**Given passage:**
Elasticsearch¶
Understanding Elasticsearch and its Full-Text Search capabilities: A Comprehensive Overview
Author: Benjamin BrĂ¼nau
TL;DR¶
Elasticsearch, a distributed search and analytics engine, is a powerful tool for full-text search and data analysis. Built on Apache Lucene and written in Java, it has gained popularity for its flexibility, scalability, and ease of use. This article provides both a broad overview on the components and background of Elasticsearch but also a more in-depth view on the techniques employed for efficient text searching.
Introduction¶
Elasticsearch, first introduced in 2010 by Shay Bannon which lead to the company Elastic, is a distributed search and analytics engine designed for handling large amounts of unstructured data. Primarily used for full-text search, it employs a combination of indexing and searching to deliver relevant results efficiently. Elasticsearch is often used to provide a broader amount of search functionality on other database systems that do not provide a sophisticated way to do Full-Text search (the data is then usually synchronized between both systems).
What is Elasticsearch?¶
Overview¶
Elasticsearch Components: The ELK Stack¶
Elasticsearch is often mentioned as part of the Elastic or ELK Stack. The ELK Stack, consisting of Elasticsearch, Logstash, and Kibana, plays a crucial role in handling data. Elasticsearch is responsible for the search and analytics part, Logstash for data processing and forwarding, and Kibana for visualizing and managing stored data. Other services like Beats are often integrated for various functionalities, e.g. collection of data.
Elastic Stack
Logstash is usually used to ingest data from various sources into Elasticsearch (optionally parsing it beforehand).
Beats are Agents, attached to for example Applications to collect logs or other metrics. Kibana utilizes the powerful search engine of Elasticsearch to then visualize the data.
Licensing Controversies¶
Originally open source under the Apache License 2.0 with the promise to stay that way forever, Elasticsearch faced licensing changes in 2021 with the introduction of the Server-Side Public License. This shift was driven by Elastic's dissatisfaction with Amazon offering Elasticsearch as a service. In response, an open-source fork named OpenSearch emerged, supported by AWS, RedHat, SAP, and others.

**Dataset excerpt:**
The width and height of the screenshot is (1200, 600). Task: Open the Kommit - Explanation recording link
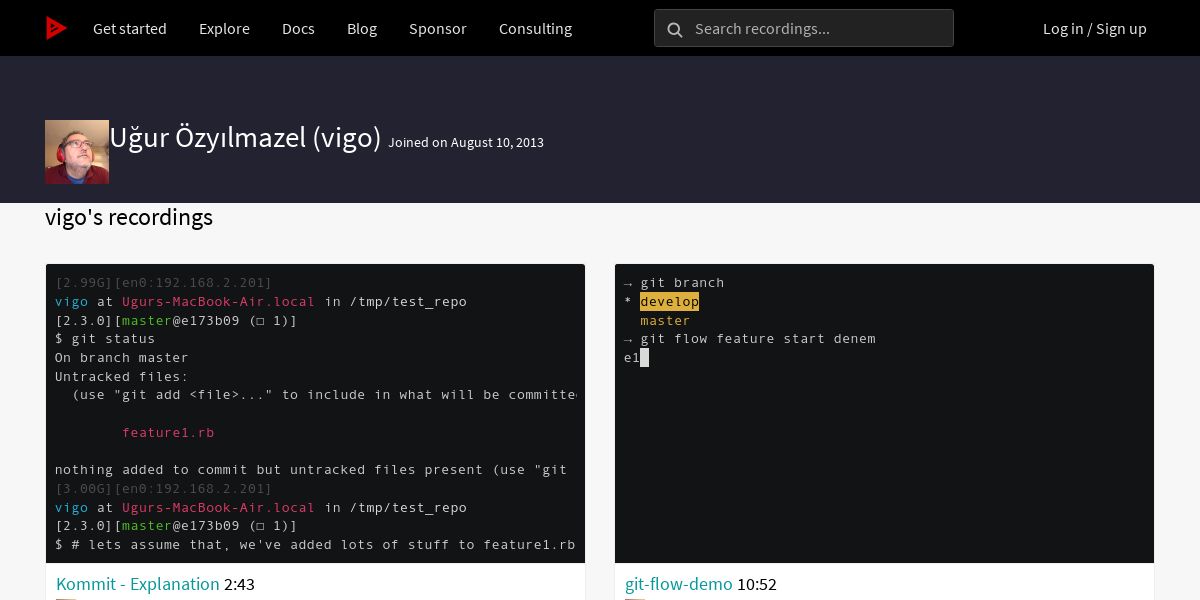coord(138,584)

**Task requirements:**
A. Summarize the Elasticsearch overview in two sentences.
B. According to the Elasticsearch overview, what caused the licensing change in 2021?
C. Write the next part of the Elasticsearch overview, starting after the paragraph on the licensing controversies.
The material has no connection to the Elasticsearch overview.

**Task answers:**
A. Elasticsearch is a distributed search and analytics engine built on Apache Lucene and written in Java, and it was introduced in 2010 to handle large amounts of unstructured data, mainly for full-text search. It belongs to the ELK Stack with Logstash and Kibana, and its 2021 move from the Apache License 2.0 to the Server-Side Public License led to the open-source fork OpenSearch.

B. Elastic was dissatisfied with Amazon offering Elasticsearch as a service. This drove the switch from the Apache License 2.0 to the Server-Side Public License.

C.
While no longer being open-source, Elasticsearch is still "source-available". Elasticsearch can still be used and modified at will. It is just not allowed to offer Elasticsearch as a Service (Software as a Service - SaaS) to potential customers, like Amazon did in the past on AWS.
Interlude: Full Text Search¶
With Full-Text Search the whole content of something is searched (e.g. a whole book) and not (only) its metadata (author, title, abstract).
It is therefore all about searching unstructured data for example Tweets.
When searching for a specific query inside a document or a small set of documents the whole content can be scanned, this is usually done when using STRG + F in the browser or editor of your choice,
but also by cli tools like grep on Unix systems.
Once the amount of documents becomes larger it gets increasingly less efficient to scan all the documents and their content. The amount of effort and therefore time needed to search for a query is no longer sustainable.
To tackle this issue, Full-Text Search is usually split into two tasks.
- Indexing: Scan text of all documents once and build a list of search terms.
- Searching: A query will now search the index instead of the content of all documents.
In an abstract way this is also done when searching for a term in your browser, only that the documents are websites. To understand and include context, semantics and relationships between words NLP techniques, like ignoring stop words or stemming, are often used when indexing. This is also done by Elasticsearch as you will see in the course of this article.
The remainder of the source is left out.